Xcode: Unit Testing

Xcode 2.1 introduced integrated unit testing to the Xcode IDE. Xcode includes two unit testing frameworks, target templates for setting up test bundle targets, and infrastructure for running unit tests every time you build your project and reporting their results in the Build Results window just like compilers and linkers do.

With Xcode unit testing, you group your test cases into test bundles which are built by separate targets. This means that you don’t need to build two versions of your software — one with tests and one without tests — and can run your tests against the actual software you want to deliver.

Xcode 2.1 and later include OCUnit for unit testing of Objective-C Cocoa software, and it includes a new framework called CPlusTest for unit testing of C++ software. Using either you should be able to test C code with relative ease. Corresponding target templates are included for creating unit test bundles appropriate for Cocoa and Carbon applications and frameworks, and file templates are included for creating OCUnit and CPlusTest test case classes.

The test bundle target templates have a shell script build phase at the very end that invokes /Developer/Tools/RunUnitTests. RunUnitTests looks at the build settings it’s passed via its environment and determines from that information how to run the tests in your test bundle.

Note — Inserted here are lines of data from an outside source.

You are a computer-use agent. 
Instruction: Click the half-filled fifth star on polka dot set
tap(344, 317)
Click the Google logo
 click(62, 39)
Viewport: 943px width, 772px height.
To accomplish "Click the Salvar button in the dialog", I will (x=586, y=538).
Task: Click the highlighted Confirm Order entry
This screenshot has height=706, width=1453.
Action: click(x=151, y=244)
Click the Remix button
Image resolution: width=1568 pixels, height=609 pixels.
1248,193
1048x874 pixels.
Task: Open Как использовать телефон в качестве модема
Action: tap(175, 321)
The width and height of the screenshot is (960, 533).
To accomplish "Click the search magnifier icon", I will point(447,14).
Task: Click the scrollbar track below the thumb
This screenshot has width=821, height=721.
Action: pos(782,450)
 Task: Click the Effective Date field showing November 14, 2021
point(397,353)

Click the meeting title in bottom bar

If you’re testing a framework, RunUnitTests will run the appropriate test rig and tell it to load and run the tests in your bundle. Since your test bundle should link against your framework, your framework will be loaded when the test rig loads your bundle.

If you’re testing an application, you need to specify the application as the Test Host and Bundle Loader for your test bundle in its configuration’s build settings. The Bundle Loader setting tells the linker to link your bundle against the application that’s loading it as if the application were a framework, allowing you to refer to classes and other symbols within the application from your bundle without actually including them in the bundle. The Test Host setting tells RunUnitTests to launch the specified application and inject your test bundle into it in order to run its tests.

There’s even support in RunUnitTests for invoking a test rig of your own, rather than the test rig for one of the supplied frameworks. You just need to specify the Test Rig build setting for your test bundle; this should be the path to a tool to run. It will be passed the path to your test bundle as its first argument, and if it needs to generate failure information it can just generate it in a gcc/compiler-like format on stderr:

FailingTest.c: 10: error: (1 == 0) failed

This will cause it to show up in the Build Results window as an error, just like a compiler or linker error. You can see the RunUnitTests manpage for more information on the environment in which your test rig will be run.

There’s a great Unit Testing Guide on the Apple Developer Connection web site that has lots of information on getting started with Xcode unit testing. Check it out!